115. The Excalibur Curse by Kiersten White

This series finale for The Guinevere Deception is bound to frustrate some of its readers: Kiersten White opts for the vastly unexpected in answering her trilogy’s questions, from Guinevere’s true identity to the rightful course of her future, and not everyone who liked the first two books will be happy with how the cards fall in The Excalibur Curse. For my part, though, I had the time of my life. White’s Arthuriana is rich with love, duty, and sacrifice, and her moral dilemmas are well-poised to ask the most of her characters in thoughtful ways, including and especially when she puts them at odds. Her refusal to give Guinevere (and us!) every answer makes for a refreshing take on a mythos whose familiar patterns often feel set in stone, and the nuance The Excalibur Curse brings to its tenuous happy ending, is, strikingly, more gratifying than certainty could ever hope to be.

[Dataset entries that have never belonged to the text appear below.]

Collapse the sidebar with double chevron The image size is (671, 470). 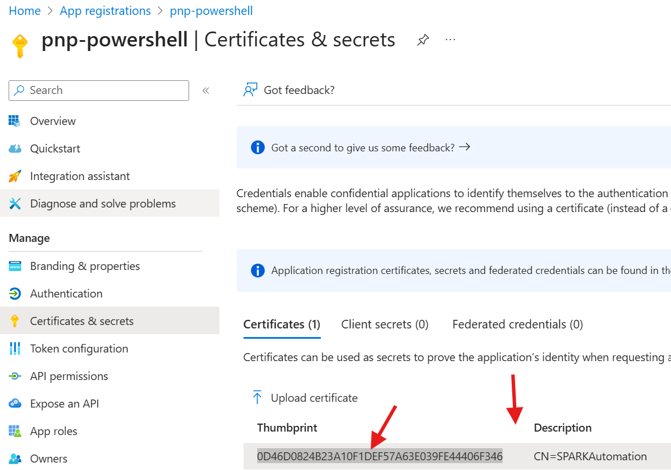coord(206,91)
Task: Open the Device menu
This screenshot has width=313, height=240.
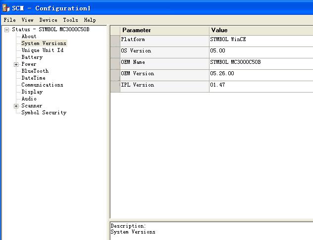Action: point(48,20)
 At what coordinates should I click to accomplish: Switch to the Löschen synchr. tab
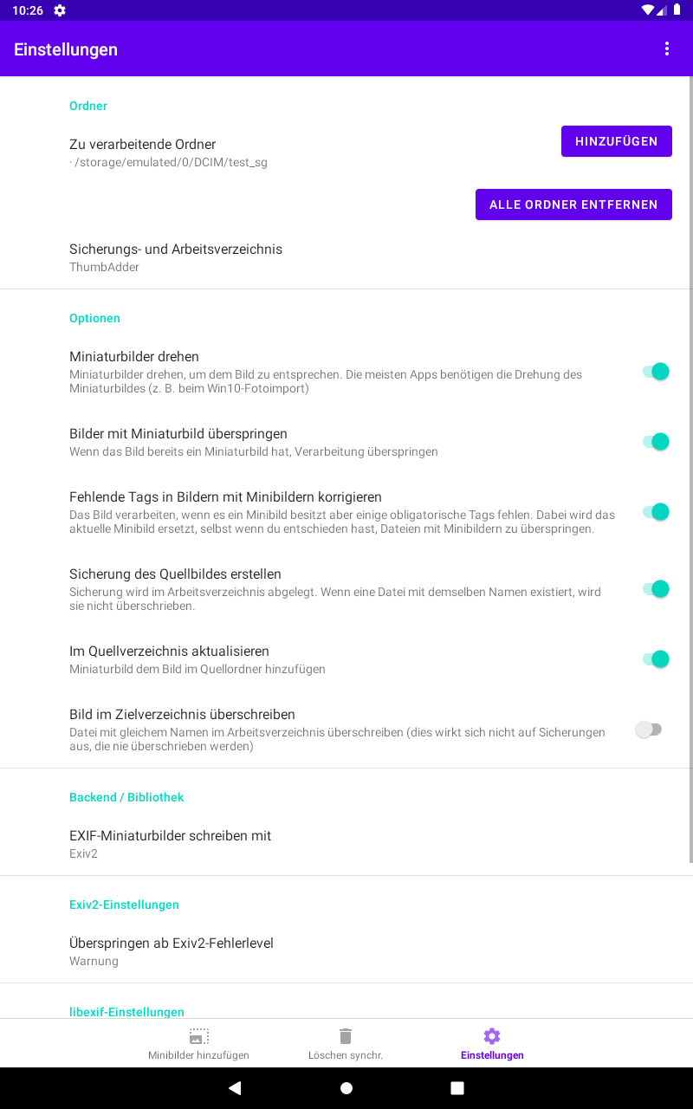(x=346, y=1044)
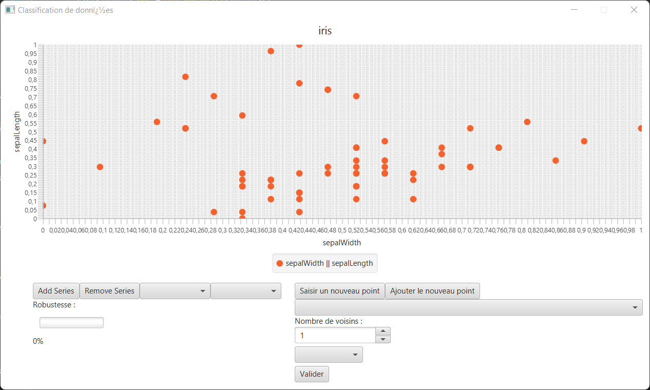The image size is (650, 390).
Task: Open the wide dropdown below Saisir un nouveau point
Action: coord(468,307)
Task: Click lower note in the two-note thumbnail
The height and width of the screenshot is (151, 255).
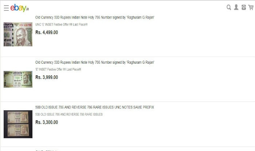Action: coord(18,130)
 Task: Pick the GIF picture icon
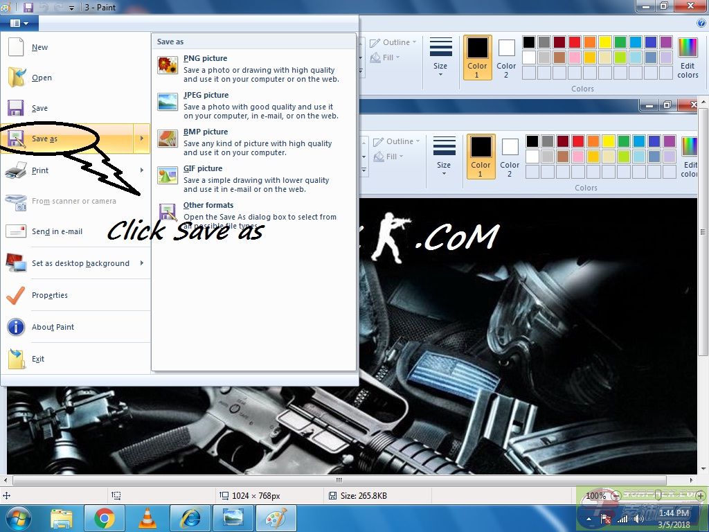pyautogui.click(x=168, y=176)
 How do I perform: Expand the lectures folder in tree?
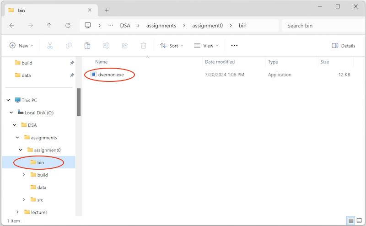(x=18, y=212)
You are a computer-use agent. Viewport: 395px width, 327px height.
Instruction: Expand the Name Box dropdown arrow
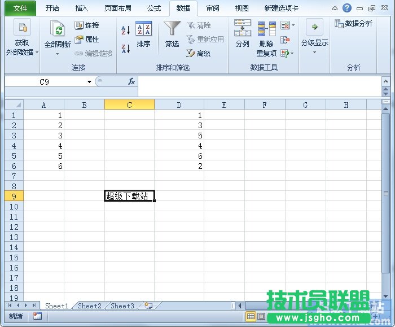coord(89,82)
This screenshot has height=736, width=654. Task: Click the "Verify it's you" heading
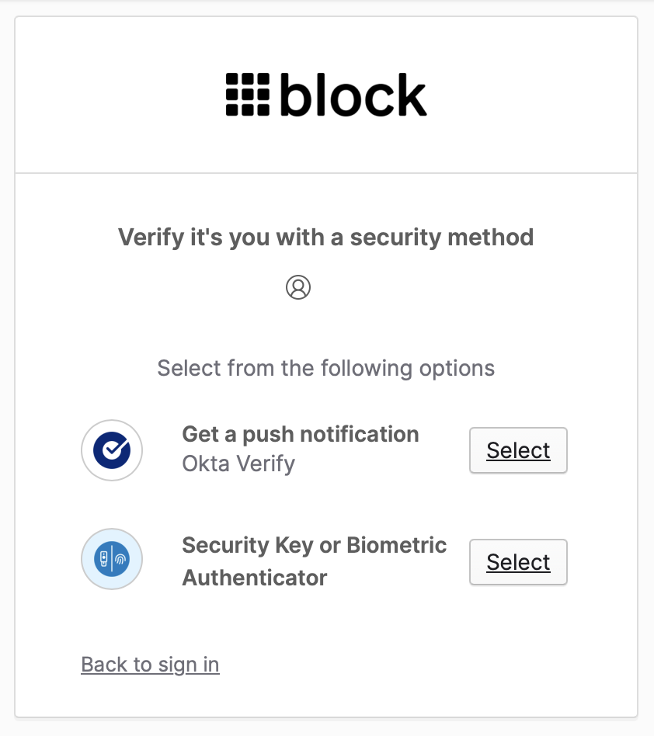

116. A Woman of No Importance by Oscar Wilde

Going into this play expecting something as riotously funny as Wilde’s The Important of Being Earnest is a mistake, but, if you’re attentive, you’ll un-make it as soon as you realize what else A Woman of No Importance has to offer. High-brow quips and their jaded upper-class deliverers corner the stage at first, but as the story progresses, Wilde pulls off a perspective shift that interrogates the people we instinctively center, and asks us to reconsider the play’s forgotten women––calling particular attention to the way both rigid morality and cynical amorality fail them. Admittedly, the wealthy-nihilist characters tend to blend together, but the core cast and their ties are rendered very keenly, with special regard to Hester Worsley, a dour Mary Bennet type who could’ve easily been wasted as nothing more than comedic relief.

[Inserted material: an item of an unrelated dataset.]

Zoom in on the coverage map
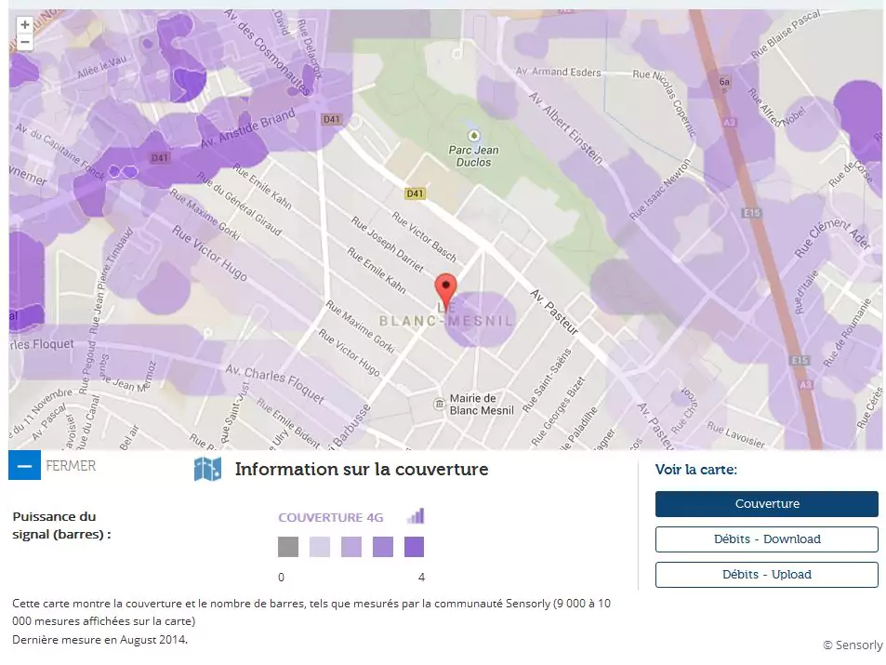The height and width of the screenshot is (665, 886). click(x=25, y=25)
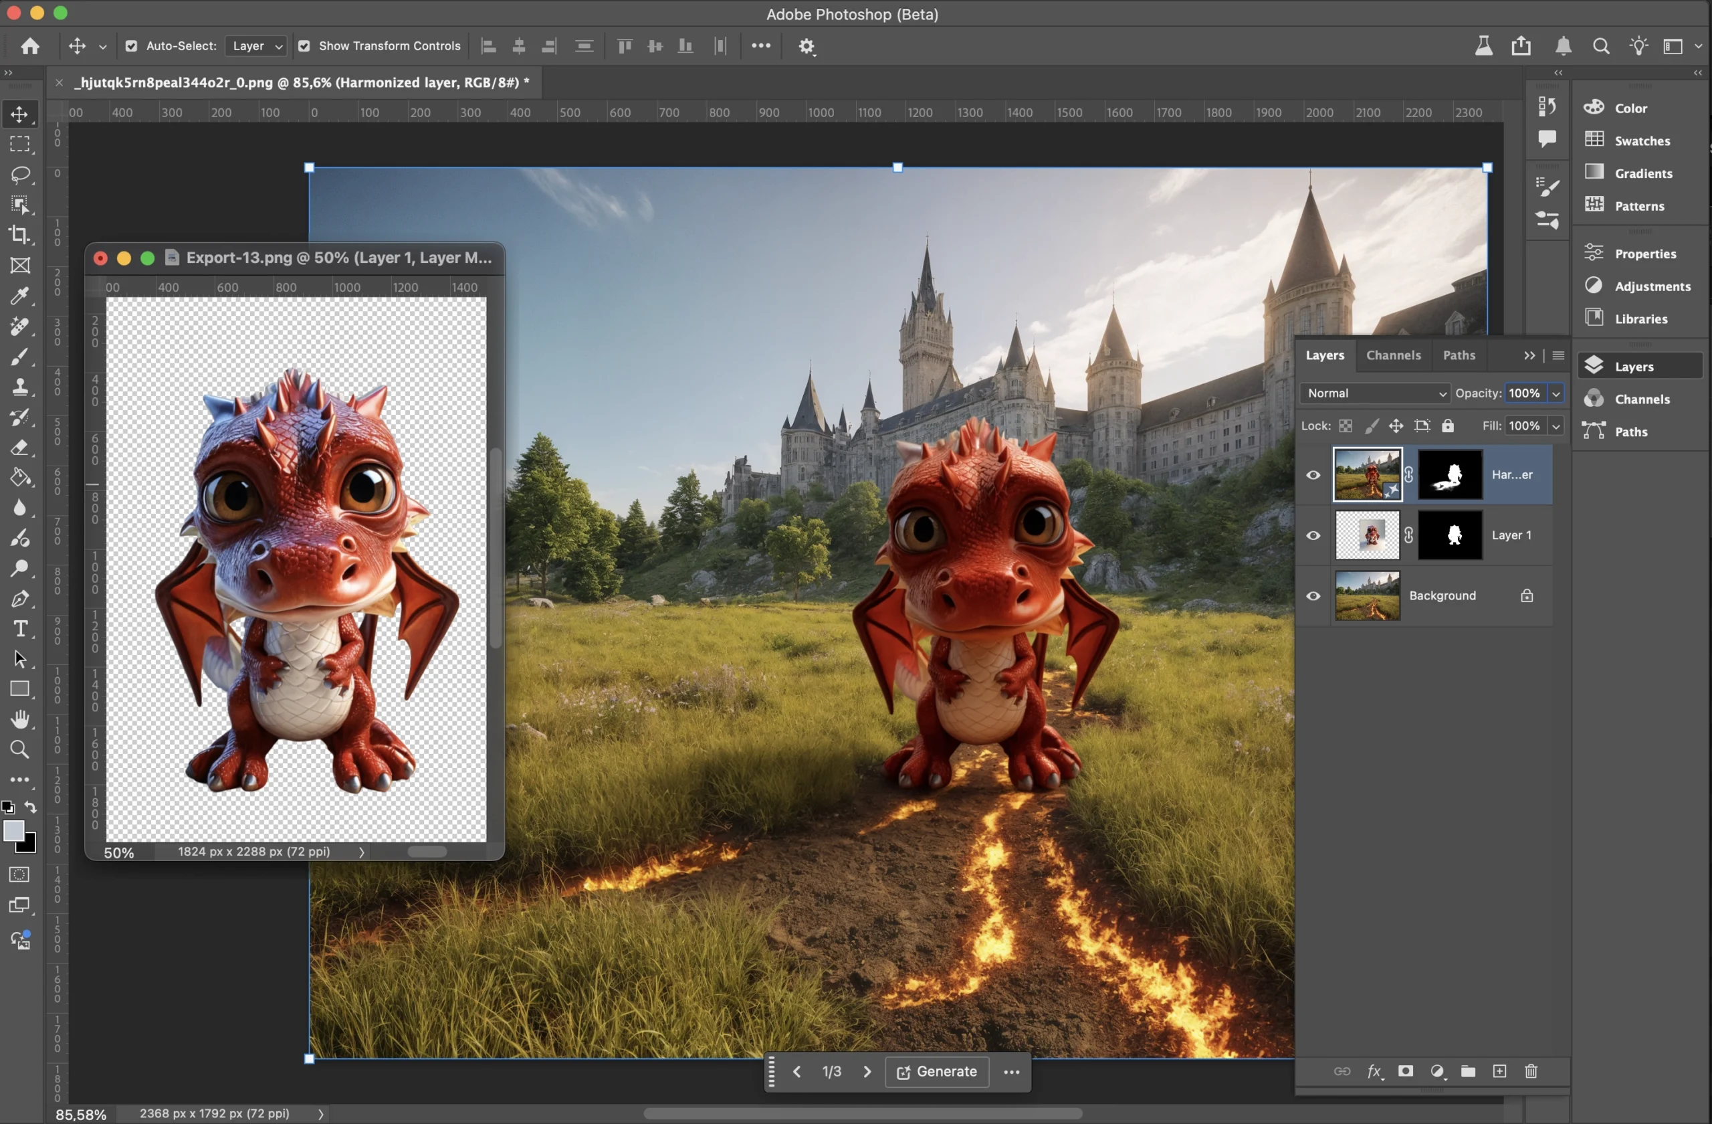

117. This Book Is Not Good For You by Pseudonymous Bosch

Pseudonymous Bosch’s Secret Series is one of the 2000s’ many militantly quirky middle grade sagas. You know the type: takes after A Series of Unfortunate Events, narrated by a snippy author character who likes to address the audience, puts its hyper-competent child leads adrift in a sea of comically evil or downright oblivious adults. How This Book Is Not Good For You lands in this sub-category, I can’t firmly say, but on its own, it’s enjoyable, albeit in a very selective way: if a mystery in which three precocious middle schoolers are pursuing a sinister chocolatier and his army of bean-sorting capuchins is precisely what you’re looking for, read it. If not, and I cannot stress this enough, don’t. These books are unabashedly weird and make use of their setpieces in a way that dubiously evokes Wes Anderson, two statements that can’t even begin to express how diligently Bosch hams it up––and how little he cares if you’re tired of the schtick.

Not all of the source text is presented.